In other words, the overwhelming desire to sleep, for someone who needs sleep, takes precedence over heading to the bar after work with friends.
“I believe that this kind of sleep deprivation, often seen in shift workers, is a huge reason for the relationship issues they struggle with,” said Winter. “These individuals are often forced to choose between sleep and social interaction… both choices lead to loneliness.”
Dr. Jay Puangco, a neurologist specializing in sleep medicine at the Pickup Family Neurosciences Institute at Hoag in California, said sleep deprivation can affect mood, attention, and cognition.
A sleep-deprived person does not feel well,” he said. “They may not have the energy required for social interaction. This may require having alertness to cognitively process what other people are saying, reading their body language, and giving appropriate feedback.”
He did find it interesting that even people who slept well avoided people who were sleep-deprived, and that the loneliness became contagious.
“People who are sleep-deprived simply are not happy people,” he said. “Nobody wants to be around a moody person.”
Even though sleep is important and has observable consequences like these, Puangco said the value of sleep is underestimated in our society.
“In fact, society often sees sleeping as a sign of weakness,” he said. “Why sleep when you could be doing something? Working leads to increased productivity, which means if you want to get ahead, the first thing to sacrifice is sleep.”
But he said the exact opposite is true.
“Sleep improves attention, cognition, and health, and can make a person more efficient and productive with decreased errors,” he said. “We always preach about diet and exercise. Diet and exercise require a strong foundation of sleep to be effective.”

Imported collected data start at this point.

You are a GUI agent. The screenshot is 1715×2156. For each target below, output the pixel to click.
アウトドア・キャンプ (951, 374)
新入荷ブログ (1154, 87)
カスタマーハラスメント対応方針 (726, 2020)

Tips for better sleep health
Puangco offered some suggestions for improved sleep, including getting up around the same time each day — even on weekends. Exercise regularly during the day, but avoid exercise in the late evening.
Also avoid mind-stimulating activities like paying bills in the few hours before bed. Avoid any alcohol within three hours of sleep because it can contribute to awakening during the night, he added.
“Before bed, keep a to-do journal,” he said. “Write down all the things to worry about. Then write down what you can do tomorrow. Mark the other things that [you] can do later on [in] the week. This will help clear [your] mind of worry.”